4K Sectors and ZFS

Tags: Delphix Engineering

For over 30 years, hard drives have designated the smallest storage location as 512 bytes. In January 2011, all major hard drive manufactures began shipping their hard drive platforms using a new standard called Advanced Format. To aid  in the transition, these new hard drives provide a 512 byte emulation mode, known Advanced Format 512e, that allows the drives to advertise themselves as a 512 byte addressable devices. This can severely impact write performance resulting in the need for read-modify-write operations for any misaligned or partial writes that are issued.

The problem is not limited to just physical hardware. Other storage platforms may also provide LUNs (logical unit number) that presents themselves as a 512 byte addressable devices when, in fact, they use a 4K sector size internally. Although ZFS has built-in support for 4K sectors, it has no automatic way of dealing with the lies that the storage devices tell. In October 2012, I had the opportunity to present at the first ever ZFS Day to talk about the challenges that have affected ZFS especially when devices lie (slides and video).

I wanted to go into more detail about what Illumos has done to workaround the storage lies. I should mention that hard drive manufactures are finally getting it right. Newer versions of the AF 512e drives are advertising their physical sector size correctly but there are still drives and storage platforms that exist that continue to lie about their physical characteristics.

Illumos has had a way to work around this for some time. Users of OpenSolaris, and Illumos-based distros have had to solve this problem long before I came along. And to their credit their solution paved the way to "Ease the Suffering" of early AF 512e adoption. That solution, however, had challenges (as I think all solutions do). The initial solution allowed you to create a ZFS pool and override the ashift property forcing ZFS to use 4K sector sizes. One of the challenges with previous solutions was that you could not add multiple devices with mixed sector sizes (i.e. zpool add tank <512 byte disk> <4K disk> ...)

To address this short-coming I took a different approach that allows the administrator to define the product and vendor ids for drives they know are not properly advertising physical sector size. A great write-up on it's usage can be found here. One challenge with all of these approaches is dealing with the initial installation of the operating system. You could build a custom distro that ships with one of this override methods on the ISO image. But if you don't want to get into the distro business here's an alternative approach.

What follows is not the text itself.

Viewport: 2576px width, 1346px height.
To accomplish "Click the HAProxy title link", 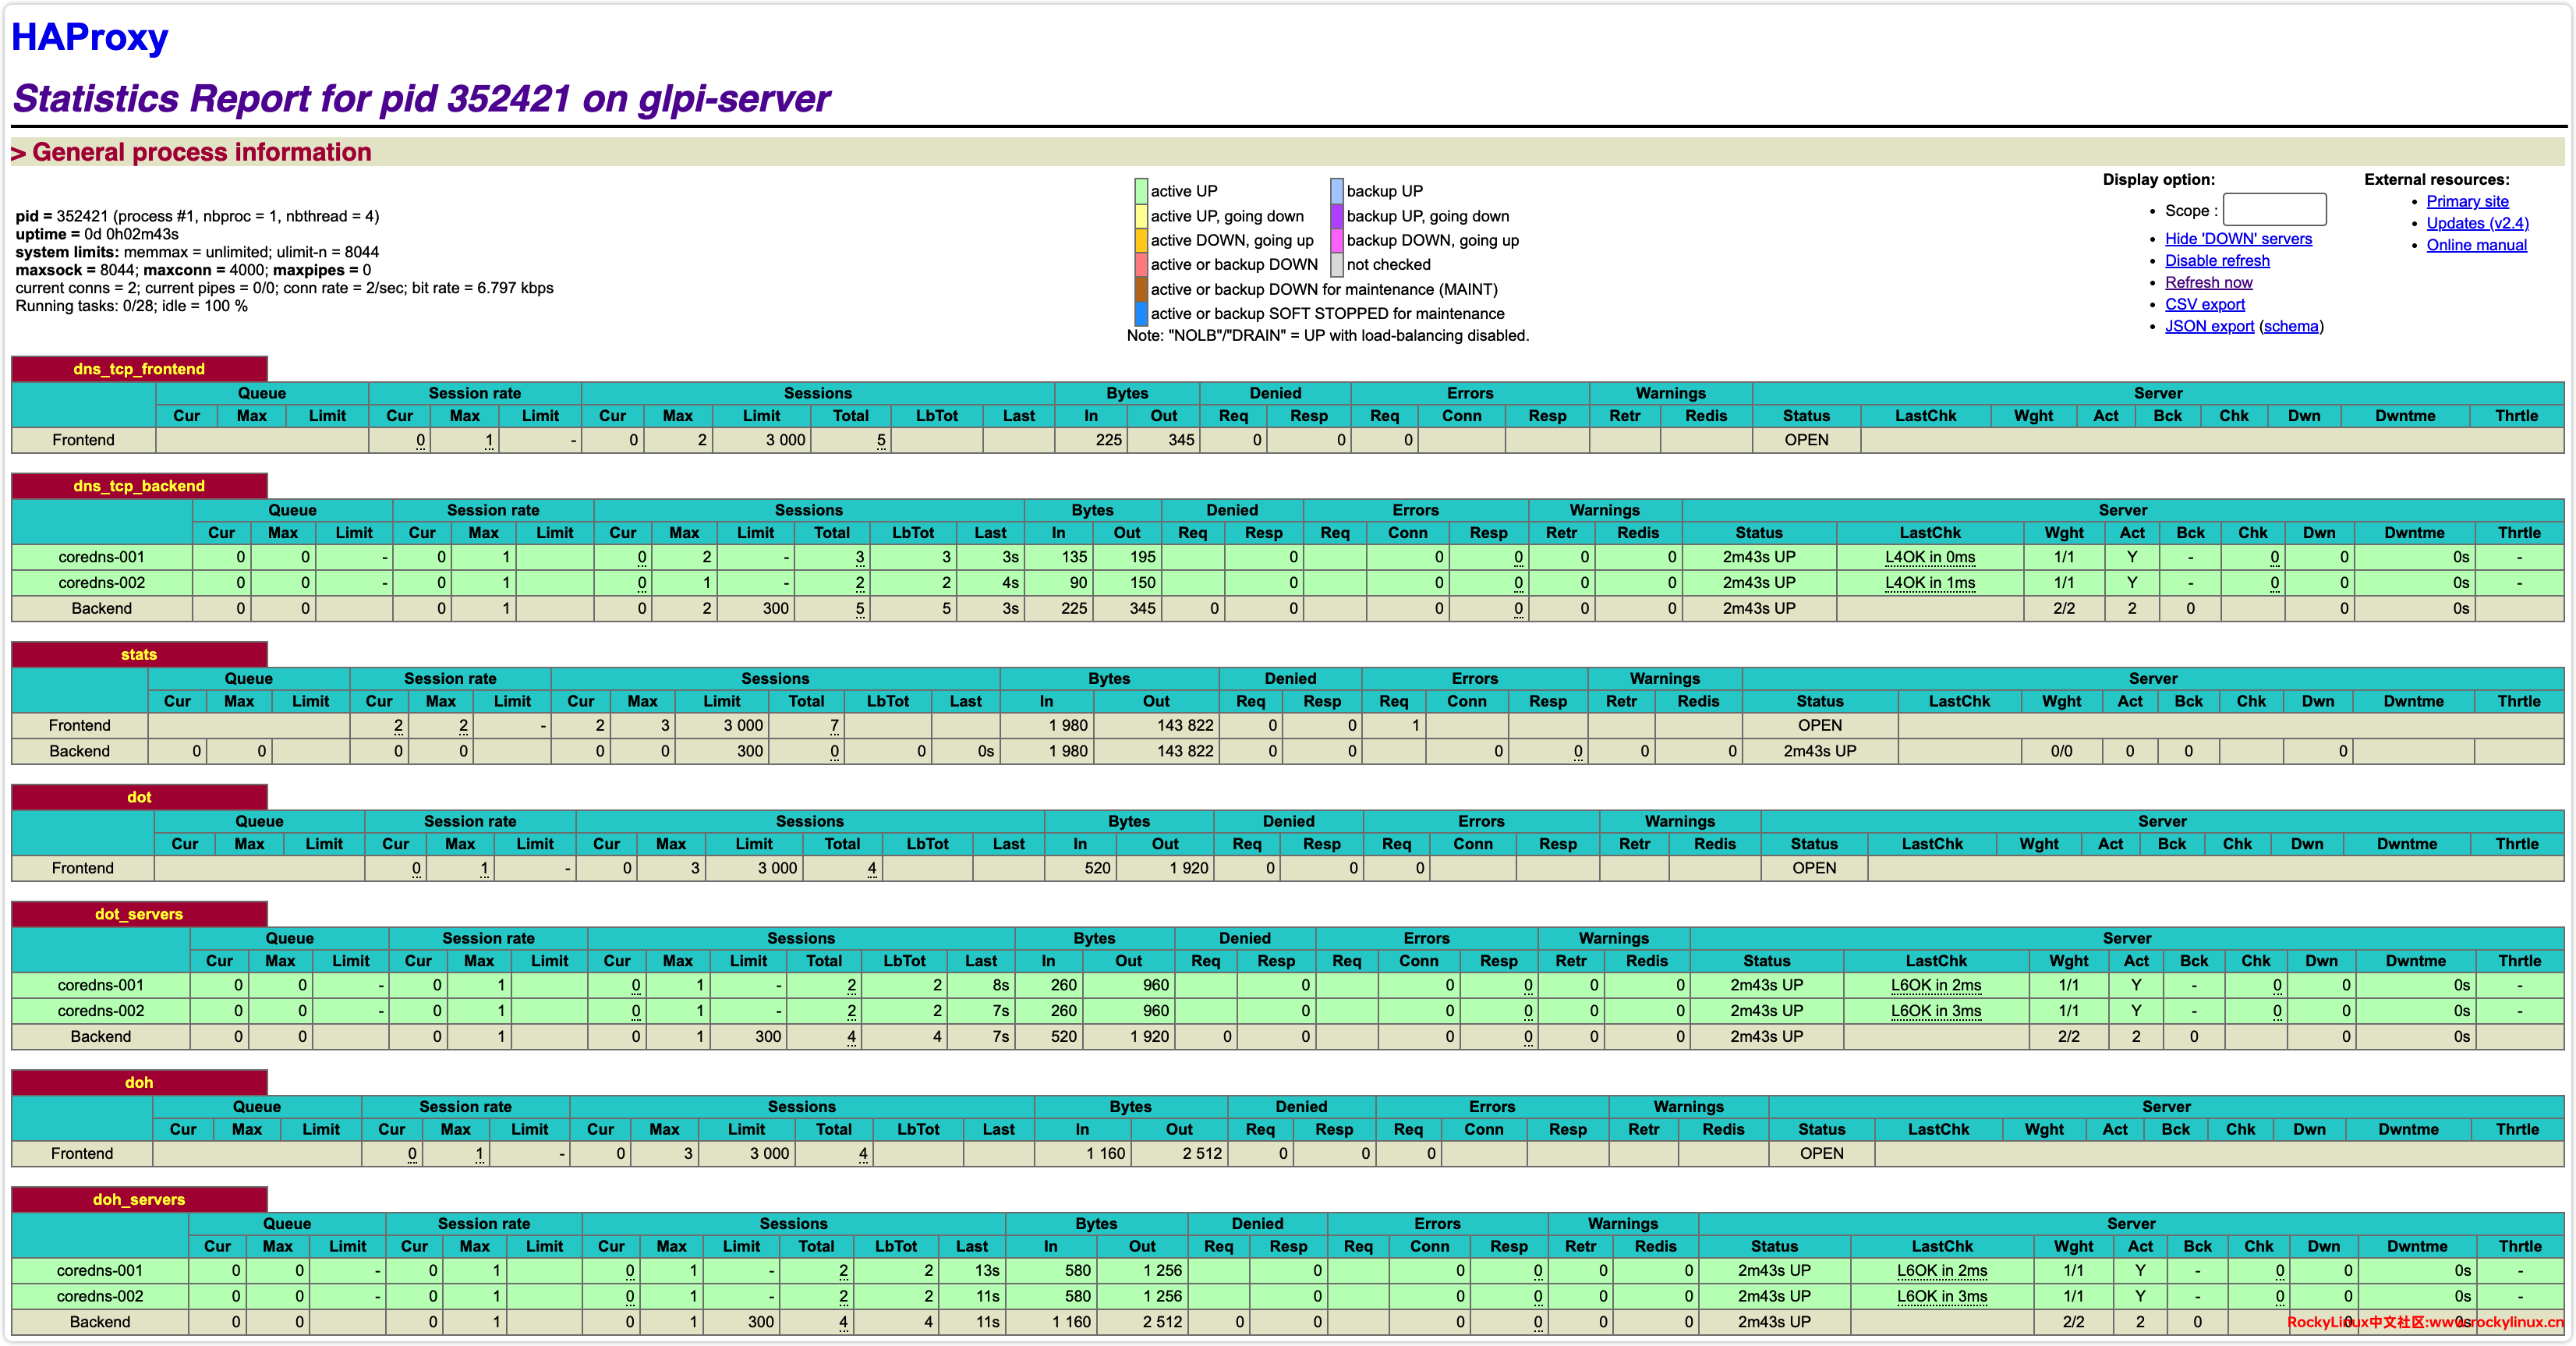I will coord(89,37).
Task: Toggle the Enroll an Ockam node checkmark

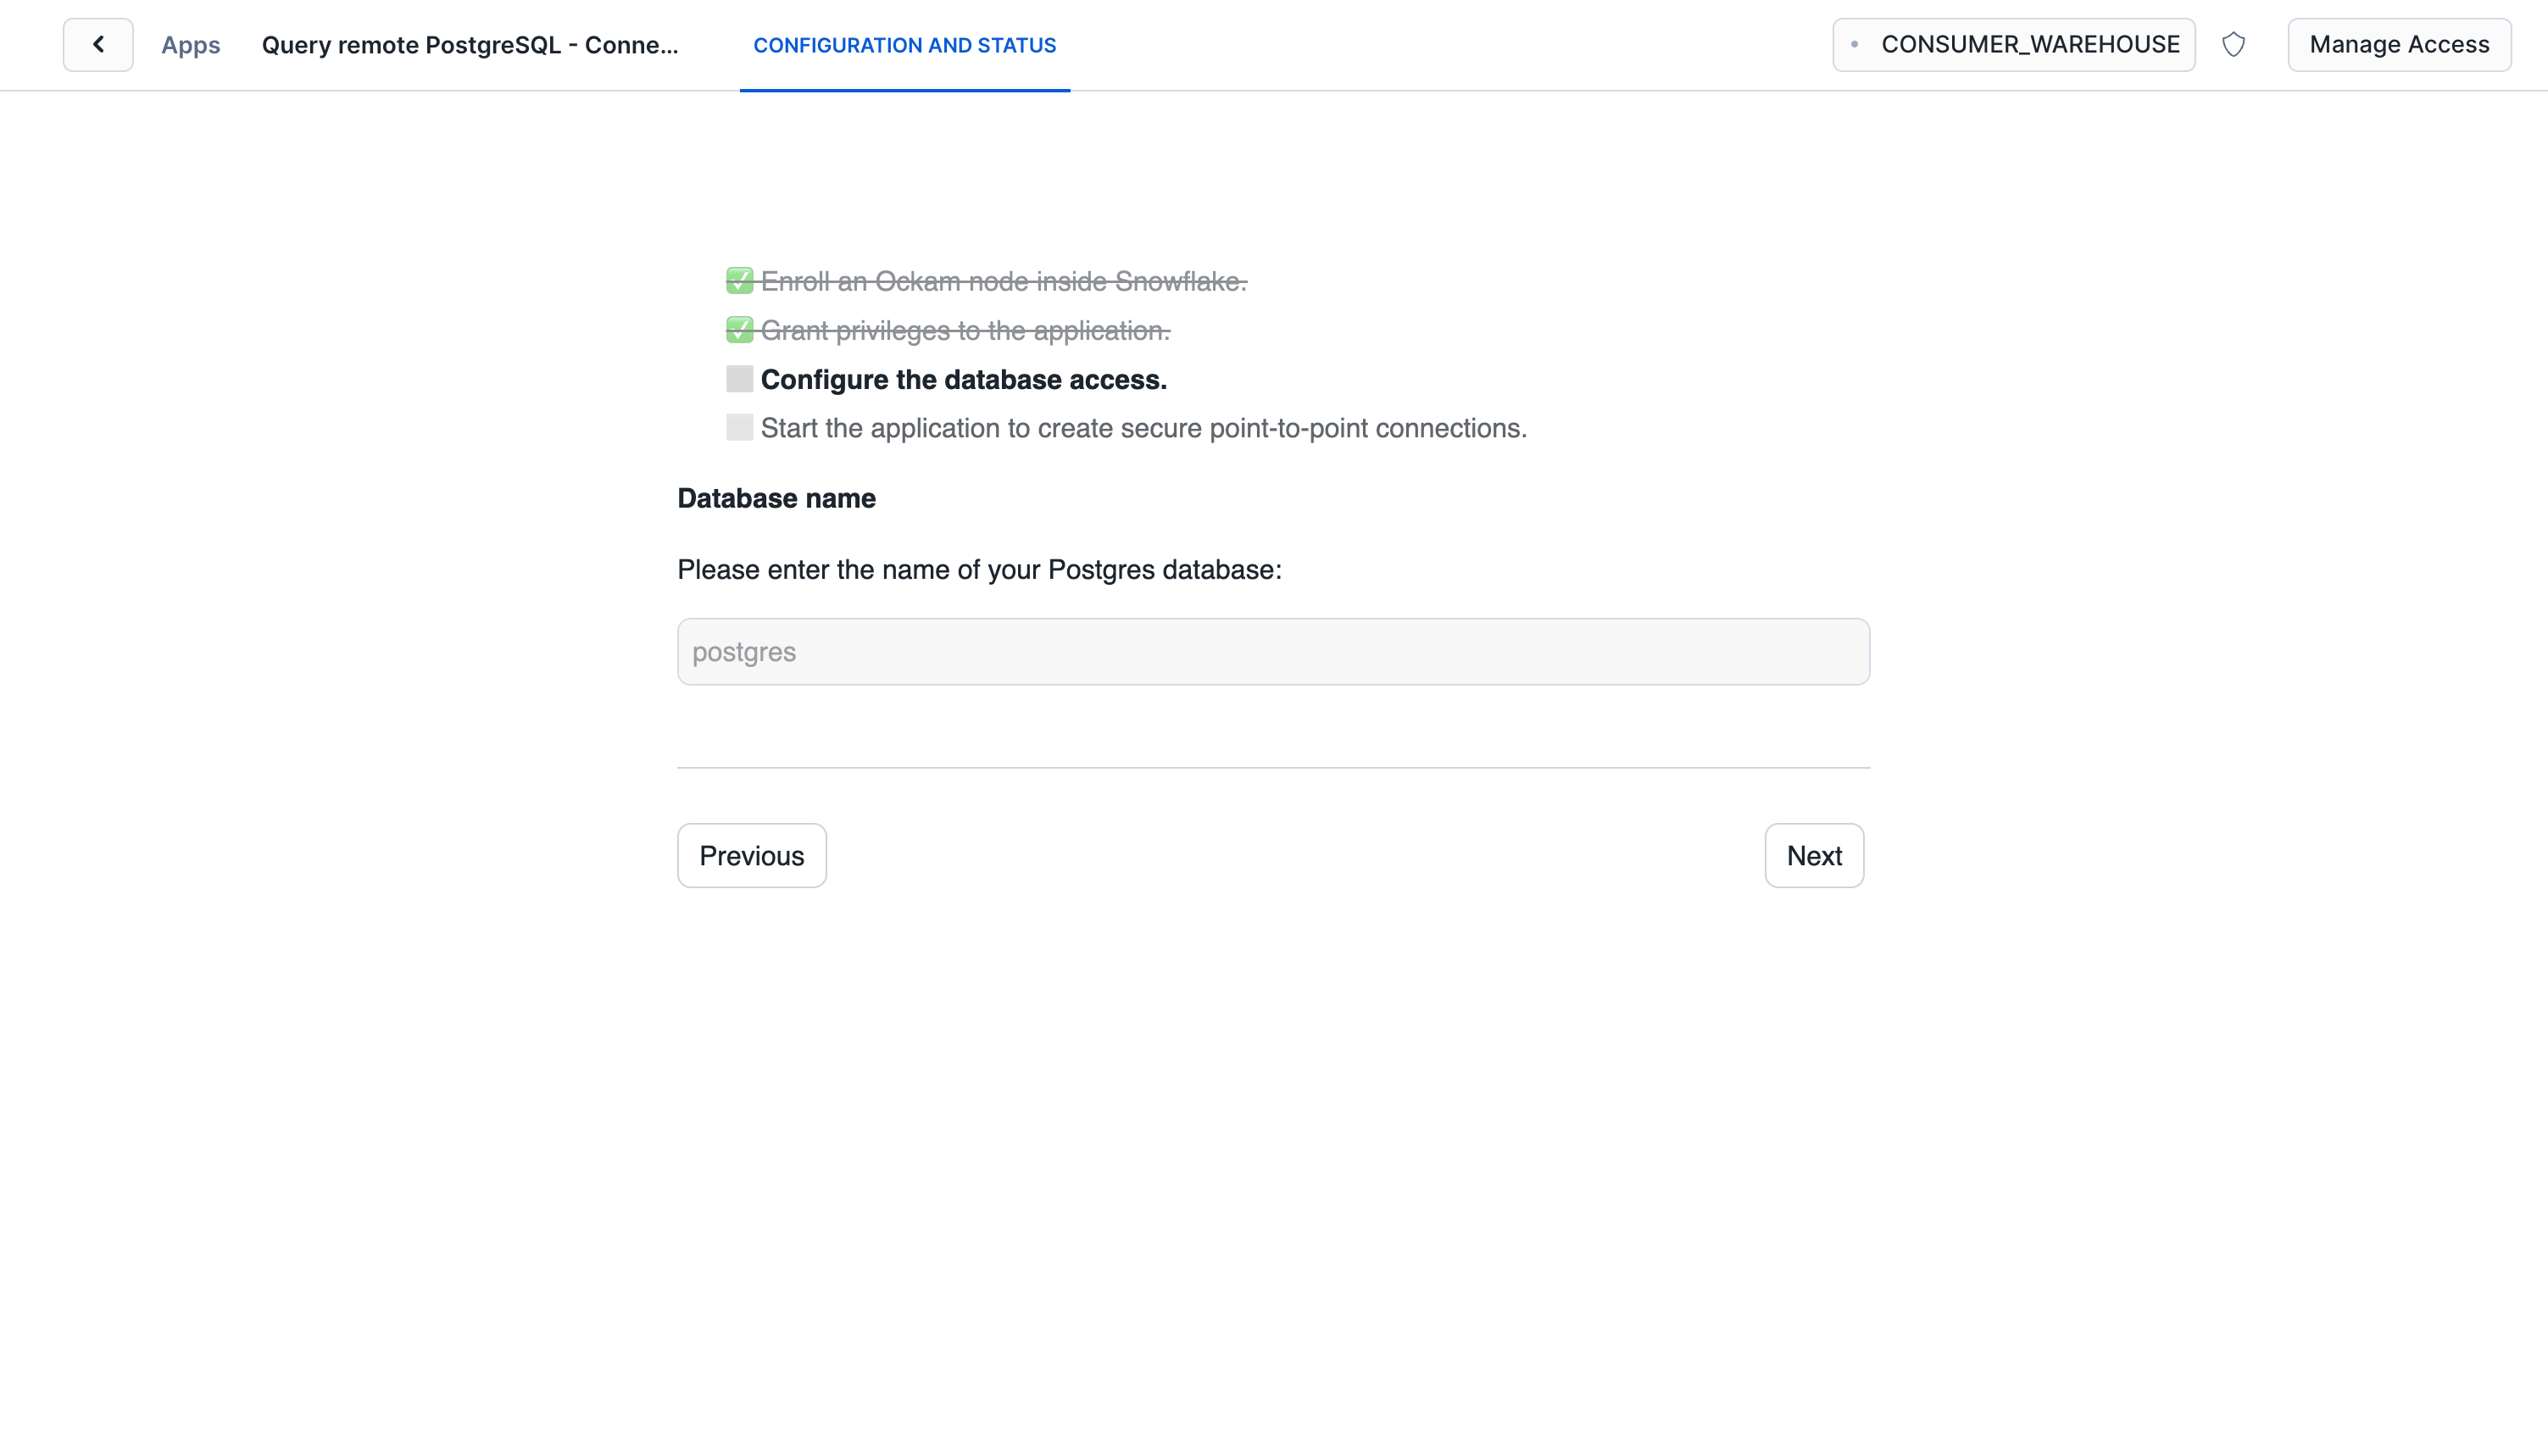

First, make sure you're using a distro that contains the fix for '2665 sd.conf should be able to override physical-block-size':

commit 2384d9f8fcca0a7ef8b3ae674d94df82832c0fce
Author: George Wilson <gwilson@delphix.com>
Date:   Thu May 3 05:49:19 2012 -0700

    2665 sd.conf should be able to override physical-block-size
    2671 zpool import should not fail if vdev ashift has increased
    Reviewed by: Adam Leventhal <ahl@delphix.com>
    Reviewed by: Eric Schrock <eric.schrock@delphix.com>
    Reviewed by: Richard Elling <richard.elling@richardelling.com>
    Reviewed by: Gordon Ross <gwr@nexenta.com>
    Reviewed by: Garrett D'Amore <garrett@damore.org>
    Approved by: Richard Lowe <richlowe@richlowe.net>

I'm using OpenIndiana 151a5 Desktop Edition for this example. The first thing you'll need to do is determine the Vendor and Product ID for the device you're installing onto. A simple way to do this is to run 'format'

From here we can use the Vendor and Product information to populate the /kernel/drv/sd.conf file. Here's what mine looks like:

sd-config-list =
 "VMware, VMware Virtual S", "physical-block-size:4096";

Now we must update the running kernel with the changes we just made:

# update_drv -vf sd
Cannot unload module: sd
Will be unloaded upon reboot.
Forcing update of sd.conf
sd.conf updated in the kernel.

Don't worry about the errors we only care that the sd.conf was re-read by the kernel. Unfortunately this new setting will not take effect as long as the current disk is attached so we must force it to unattach and reattach:

The trick here is to unconfigure the device using 'cfgadm' and to then reconfigure it. This will force the sd driver to re-attach the device with the new physical-block-size. Once the install is started you can check that the pool has the correct ashift property:

That's it! This shows that the disk correctly advertised itself to ZFS as a 4K (2^12) sector device. We can just let the installation continue and we're done.